According to a report by the Nuclear Energy Institute, wind farms require up to 360 times as much land area to produce the same amount of electricity as a nuclear energy facility, and solar facilities require up to 75 times the land area. Compared to coal and natural gas plants, wind and solar consume at least 10 times as much land, according to the left-leaning Brookings Institution.

In addition to a smaller footprint, nuclear power stations also typically do not require the construction of thousands of miles of new transmission lines to reach remote locations, where wind and solar facilities are typically built.

With nuclear, Mr. Bryce said, “we don’t need to expand the grid; we can use the grid we have.”

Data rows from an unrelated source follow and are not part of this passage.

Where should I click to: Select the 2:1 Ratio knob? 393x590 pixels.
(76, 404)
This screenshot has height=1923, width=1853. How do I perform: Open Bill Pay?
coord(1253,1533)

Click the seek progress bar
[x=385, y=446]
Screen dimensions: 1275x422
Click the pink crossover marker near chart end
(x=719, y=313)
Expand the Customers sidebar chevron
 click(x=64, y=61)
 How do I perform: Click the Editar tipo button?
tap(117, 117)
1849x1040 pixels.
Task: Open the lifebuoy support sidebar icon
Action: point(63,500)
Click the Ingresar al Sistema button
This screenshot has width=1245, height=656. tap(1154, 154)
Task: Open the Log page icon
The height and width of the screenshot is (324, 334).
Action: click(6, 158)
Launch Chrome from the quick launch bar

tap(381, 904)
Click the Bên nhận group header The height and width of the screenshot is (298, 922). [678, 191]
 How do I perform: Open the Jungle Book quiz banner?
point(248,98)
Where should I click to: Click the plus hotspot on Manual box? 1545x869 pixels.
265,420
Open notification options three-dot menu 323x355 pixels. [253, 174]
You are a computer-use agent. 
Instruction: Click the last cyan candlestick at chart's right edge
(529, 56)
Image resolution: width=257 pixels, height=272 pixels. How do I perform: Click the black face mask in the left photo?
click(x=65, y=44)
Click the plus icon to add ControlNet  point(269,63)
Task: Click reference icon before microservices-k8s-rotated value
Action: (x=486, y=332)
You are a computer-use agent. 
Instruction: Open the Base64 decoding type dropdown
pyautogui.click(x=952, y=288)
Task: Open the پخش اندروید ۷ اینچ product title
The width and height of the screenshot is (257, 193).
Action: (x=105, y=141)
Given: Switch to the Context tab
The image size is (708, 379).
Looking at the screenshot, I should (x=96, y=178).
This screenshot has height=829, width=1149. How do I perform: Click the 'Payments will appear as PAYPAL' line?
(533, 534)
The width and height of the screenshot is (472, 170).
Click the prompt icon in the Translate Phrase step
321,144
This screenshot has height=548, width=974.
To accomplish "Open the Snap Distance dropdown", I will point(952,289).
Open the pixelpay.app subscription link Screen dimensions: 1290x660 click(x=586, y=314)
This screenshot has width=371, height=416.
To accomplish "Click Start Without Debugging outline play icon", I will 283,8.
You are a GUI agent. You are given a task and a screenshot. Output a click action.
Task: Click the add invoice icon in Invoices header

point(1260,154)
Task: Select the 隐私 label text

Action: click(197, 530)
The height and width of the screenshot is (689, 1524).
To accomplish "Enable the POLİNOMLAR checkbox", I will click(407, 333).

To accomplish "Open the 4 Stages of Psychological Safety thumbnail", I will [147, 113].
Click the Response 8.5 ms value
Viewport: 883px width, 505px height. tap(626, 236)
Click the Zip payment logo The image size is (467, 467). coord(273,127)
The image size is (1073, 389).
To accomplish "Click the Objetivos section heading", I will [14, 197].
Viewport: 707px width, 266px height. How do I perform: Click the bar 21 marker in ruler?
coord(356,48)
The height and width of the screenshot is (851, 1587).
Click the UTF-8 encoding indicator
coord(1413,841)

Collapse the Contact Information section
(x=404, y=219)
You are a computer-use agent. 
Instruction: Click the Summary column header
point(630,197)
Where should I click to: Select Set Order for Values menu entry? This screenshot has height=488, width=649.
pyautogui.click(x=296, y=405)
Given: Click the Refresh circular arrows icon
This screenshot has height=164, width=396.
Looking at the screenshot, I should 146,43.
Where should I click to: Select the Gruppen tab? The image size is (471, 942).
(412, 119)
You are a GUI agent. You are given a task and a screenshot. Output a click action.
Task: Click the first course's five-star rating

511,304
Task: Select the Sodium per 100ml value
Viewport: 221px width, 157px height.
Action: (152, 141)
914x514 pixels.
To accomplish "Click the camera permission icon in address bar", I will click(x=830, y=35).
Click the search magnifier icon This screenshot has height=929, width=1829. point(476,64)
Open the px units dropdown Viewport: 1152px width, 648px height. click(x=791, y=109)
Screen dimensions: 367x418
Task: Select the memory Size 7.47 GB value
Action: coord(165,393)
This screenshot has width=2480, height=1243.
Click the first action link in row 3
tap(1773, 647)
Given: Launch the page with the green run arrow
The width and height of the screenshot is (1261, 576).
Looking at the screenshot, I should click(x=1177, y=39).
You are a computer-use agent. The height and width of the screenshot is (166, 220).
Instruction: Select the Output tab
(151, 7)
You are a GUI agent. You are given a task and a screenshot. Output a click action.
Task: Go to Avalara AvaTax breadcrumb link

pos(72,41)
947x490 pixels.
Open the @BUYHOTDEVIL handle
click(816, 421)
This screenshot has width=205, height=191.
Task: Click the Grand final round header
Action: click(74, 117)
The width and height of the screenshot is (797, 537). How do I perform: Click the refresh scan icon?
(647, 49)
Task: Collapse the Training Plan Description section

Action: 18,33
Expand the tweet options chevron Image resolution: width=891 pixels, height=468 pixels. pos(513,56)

Climate Activists Embrace Nuclear

Even ardent supporters of green-new-deal initiatives are starting to accept that nuclear must be at least part of the plan.

“What we’re seeing out of Congress, and to some extent out of this White House, is more accommodation for nuclear energy,” Mr. Bryce said.

A 2022 report by the Carnegie Endowment for International Peace reports that “France, the EU’s leading atomic state with nuclear weapons and fifty-six power reactors, is poised to launch a major reinvestment in nuclear power.”

Bulgaria, the Czech Republic, the Netherlands, and Poland are also preparing to build new nuclear reactors, the report states, while other European nations—Austria, Denmark, Germany, Luxembourg, and Portugal—remain opposed to nuclear power.

California regulators, meanwhile, opted in December 2023 to keep the state’s nuclear facility at Diablo Canyon open through at least 2030, having previously ordered its closure in 2025. This is a retreat for a state that has been plagued with rolling blackouts as it jumped headlong into a wind and solar future.

“If we are going to agree that climate change is an issue, with more [weather] extremes for longer, it’s total insanity to make our most important energy network dependent on the weather,” Mr. Bryce said. “We need weather-resilient, weather-resistant generation, not weather-dependent generation.”

“With the Inflation Reduction Act and the investment tax credits, production tax credits, all of the financial incentives in the power-gen sector are to build more wind and solar,” he said. “To me, that is just absolute crazy town.”